*DATA RECORDS*:
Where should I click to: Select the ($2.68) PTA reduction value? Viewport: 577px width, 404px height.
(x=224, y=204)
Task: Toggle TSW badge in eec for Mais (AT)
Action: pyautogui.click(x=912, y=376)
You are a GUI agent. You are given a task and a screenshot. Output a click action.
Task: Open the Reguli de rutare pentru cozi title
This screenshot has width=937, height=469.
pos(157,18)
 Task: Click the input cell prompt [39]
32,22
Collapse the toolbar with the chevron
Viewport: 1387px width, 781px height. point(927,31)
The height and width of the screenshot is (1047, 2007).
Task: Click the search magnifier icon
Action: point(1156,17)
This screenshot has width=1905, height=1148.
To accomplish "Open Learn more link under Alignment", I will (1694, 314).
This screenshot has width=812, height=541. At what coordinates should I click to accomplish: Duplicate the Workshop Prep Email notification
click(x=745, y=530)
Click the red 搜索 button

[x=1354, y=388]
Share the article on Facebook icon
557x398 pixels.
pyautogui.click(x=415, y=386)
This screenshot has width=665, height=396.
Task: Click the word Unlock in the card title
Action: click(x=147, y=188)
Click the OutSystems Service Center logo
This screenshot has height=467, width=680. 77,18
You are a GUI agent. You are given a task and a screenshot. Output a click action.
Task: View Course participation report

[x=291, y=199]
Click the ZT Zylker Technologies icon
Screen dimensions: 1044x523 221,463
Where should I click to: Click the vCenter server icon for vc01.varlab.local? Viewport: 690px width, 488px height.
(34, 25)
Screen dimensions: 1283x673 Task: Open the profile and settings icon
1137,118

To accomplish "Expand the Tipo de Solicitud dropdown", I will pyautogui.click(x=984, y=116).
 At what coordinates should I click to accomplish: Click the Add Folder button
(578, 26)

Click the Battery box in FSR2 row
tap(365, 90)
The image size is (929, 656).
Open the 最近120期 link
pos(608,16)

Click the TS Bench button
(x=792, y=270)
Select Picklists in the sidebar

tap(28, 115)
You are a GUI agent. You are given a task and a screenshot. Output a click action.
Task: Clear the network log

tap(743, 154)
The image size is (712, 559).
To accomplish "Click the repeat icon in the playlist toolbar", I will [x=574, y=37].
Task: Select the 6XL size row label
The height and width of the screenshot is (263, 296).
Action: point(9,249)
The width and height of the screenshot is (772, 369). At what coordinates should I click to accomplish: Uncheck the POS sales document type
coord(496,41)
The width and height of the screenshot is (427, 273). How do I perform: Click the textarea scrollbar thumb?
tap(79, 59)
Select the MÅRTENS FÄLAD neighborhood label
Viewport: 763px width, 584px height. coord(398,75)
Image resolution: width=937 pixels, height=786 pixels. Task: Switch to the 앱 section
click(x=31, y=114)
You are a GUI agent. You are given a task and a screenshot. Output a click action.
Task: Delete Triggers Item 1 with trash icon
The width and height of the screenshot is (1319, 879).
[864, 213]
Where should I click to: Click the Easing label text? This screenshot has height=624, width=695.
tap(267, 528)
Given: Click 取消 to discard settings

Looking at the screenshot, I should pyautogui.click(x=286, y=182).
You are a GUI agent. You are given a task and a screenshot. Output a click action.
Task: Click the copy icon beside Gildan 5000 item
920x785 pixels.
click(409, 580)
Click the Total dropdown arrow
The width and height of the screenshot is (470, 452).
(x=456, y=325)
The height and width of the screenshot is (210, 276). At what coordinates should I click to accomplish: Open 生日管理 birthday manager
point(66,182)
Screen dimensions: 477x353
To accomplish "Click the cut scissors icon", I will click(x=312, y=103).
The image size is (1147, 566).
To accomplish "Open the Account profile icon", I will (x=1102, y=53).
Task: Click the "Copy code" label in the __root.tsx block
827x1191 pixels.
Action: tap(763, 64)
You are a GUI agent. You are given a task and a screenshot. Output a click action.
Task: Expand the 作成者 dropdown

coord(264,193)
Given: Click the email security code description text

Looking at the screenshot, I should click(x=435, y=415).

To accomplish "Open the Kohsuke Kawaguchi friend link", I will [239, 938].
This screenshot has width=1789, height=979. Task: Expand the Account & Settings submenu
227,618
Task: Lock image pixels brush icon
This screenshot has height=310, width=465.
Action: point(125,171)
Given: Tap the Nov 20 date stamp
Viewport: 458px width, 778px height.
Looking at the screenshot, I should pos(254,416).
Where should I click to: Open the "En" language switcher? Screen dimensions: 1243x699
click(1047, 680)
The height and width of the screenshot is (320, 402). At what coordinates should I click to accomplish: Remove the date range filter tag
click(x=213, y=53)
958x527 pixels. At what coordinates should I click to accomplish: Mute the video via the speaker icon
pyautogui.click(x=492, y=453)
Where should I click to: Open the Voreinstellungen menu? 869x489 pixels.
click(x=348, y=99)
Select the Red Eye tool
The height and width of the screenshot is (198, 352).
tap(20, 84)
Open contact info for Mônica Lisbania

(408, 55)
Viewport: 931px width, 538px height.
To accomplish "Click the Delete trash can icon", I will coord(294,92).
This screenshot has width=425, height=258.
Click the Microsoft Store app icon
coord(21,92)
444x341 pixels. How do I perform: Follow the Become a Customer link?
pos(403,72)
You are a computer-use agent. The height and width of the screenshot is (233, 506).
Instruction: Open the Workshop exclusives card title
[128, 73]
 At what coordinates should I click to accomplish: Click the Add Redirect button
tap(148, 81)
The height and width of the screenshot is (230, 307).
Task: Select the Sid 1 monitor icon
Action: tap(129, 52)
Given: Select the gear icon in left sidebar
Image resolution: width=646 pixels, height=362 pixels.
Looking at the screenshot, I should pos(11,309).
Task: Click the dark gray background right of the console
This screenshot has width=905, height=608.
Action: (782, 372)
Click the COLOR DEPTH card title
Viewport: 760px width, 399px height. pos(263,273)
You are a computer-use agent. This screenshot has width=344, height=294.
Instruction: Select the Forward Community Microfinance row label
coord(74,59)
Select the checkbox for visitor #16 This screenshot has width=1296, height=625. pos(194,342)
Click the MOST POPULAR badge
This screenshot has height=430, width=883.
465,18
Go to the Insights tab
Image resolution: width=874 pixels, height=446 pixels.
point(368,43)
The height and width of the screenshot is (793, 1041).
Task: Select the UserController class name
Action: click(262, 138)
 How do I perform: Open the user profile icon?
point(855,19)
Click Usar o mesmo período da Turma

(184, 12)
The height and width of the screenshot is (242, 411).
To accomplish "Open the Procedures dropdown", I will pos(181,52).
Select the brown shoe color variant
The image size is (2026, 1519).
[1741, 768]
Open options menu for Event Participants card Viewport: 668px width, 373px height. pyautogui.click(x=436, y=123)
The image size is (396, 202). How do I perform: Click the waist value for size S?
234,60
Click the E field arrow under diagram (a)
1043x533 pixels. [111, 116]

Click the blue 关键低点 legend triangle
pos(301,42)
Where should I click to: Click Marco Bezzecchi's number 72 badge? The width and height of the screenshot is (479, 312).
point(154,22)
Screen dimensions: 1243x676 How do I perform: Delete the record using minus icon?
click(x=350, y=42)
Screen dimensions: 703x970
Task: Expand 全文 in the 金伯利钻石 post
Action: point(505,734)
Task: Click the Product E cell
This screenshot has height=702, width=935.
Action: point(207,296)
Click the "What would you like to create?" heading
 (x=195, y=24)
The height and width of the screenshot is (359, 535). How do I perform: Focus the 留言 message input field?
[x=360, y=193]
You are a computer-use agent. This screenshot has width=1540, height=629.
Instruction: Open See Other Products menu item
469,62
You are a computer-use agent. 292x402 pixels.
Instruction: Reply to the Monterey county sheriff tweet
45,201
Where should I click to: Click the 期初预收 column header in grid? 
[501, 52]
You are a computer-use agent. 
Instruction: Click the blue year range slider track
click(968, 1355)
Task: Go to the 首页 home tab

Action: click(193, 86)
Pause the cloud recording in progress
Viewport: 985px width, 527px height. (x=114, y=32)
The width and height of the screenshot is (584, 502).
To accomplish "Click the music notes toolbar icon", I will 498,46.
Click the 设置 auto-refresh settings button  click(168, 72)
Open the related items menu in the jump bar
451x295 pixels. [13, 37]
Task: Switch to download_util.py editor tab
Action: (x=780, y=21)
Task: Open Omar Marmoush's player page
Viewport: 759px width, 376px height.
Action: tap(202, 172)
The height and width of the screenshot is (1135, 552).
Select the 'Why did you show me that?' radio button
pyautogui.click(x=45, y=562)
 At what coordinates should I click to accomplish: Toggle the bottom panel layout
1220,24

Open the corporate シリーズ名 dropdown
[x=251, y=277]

*EXERCISE DESCRIPTION*:
Express the lines from the one containing "The height and width of the screenshot is (359, 535)." through the one containing "Click the 设置", inclusive, as a JSON list of strings, one string per line, leaving out blank lines.

*RESULT OF THE TASK*:
[
  "The height and width of the screenshot is (359, 535). How do I perform: Focus the 留言 message input field?",
  "[x=360, y=193]",
  "You are a computer-use agent. This screenshot has width=1540, height=629.",
  "Instruction: Open See Other Products menu item",
  "469,62",
  "You are a computer-use agent. 292x402 pixels.",
  "Instruction: Reply to the Monterey county sheriff tweet",
  "45,201",
  "Where should I click to: Click the 期初预收 column header in grid? ",
  "[501, 52]",
  "You are a computer-use agent. ",
  "Instruction: Click the blue year range slider track",
  "click(968, 1355)",
  "Task: Go to the 首页 home tab",
  "Action: click(193, 86)",
  "Pause the cloud recording in progress",
  "Viewport: 985px width, 527px height. (x=114, y=32)",
  "The width and height of the screenshot is (584, 502).",
  "To accomplish \"Click the music notes toolbar icon\", I will 498,46.",
  "Click the 设置 auto-refresh settings button  click(168, 72)"
]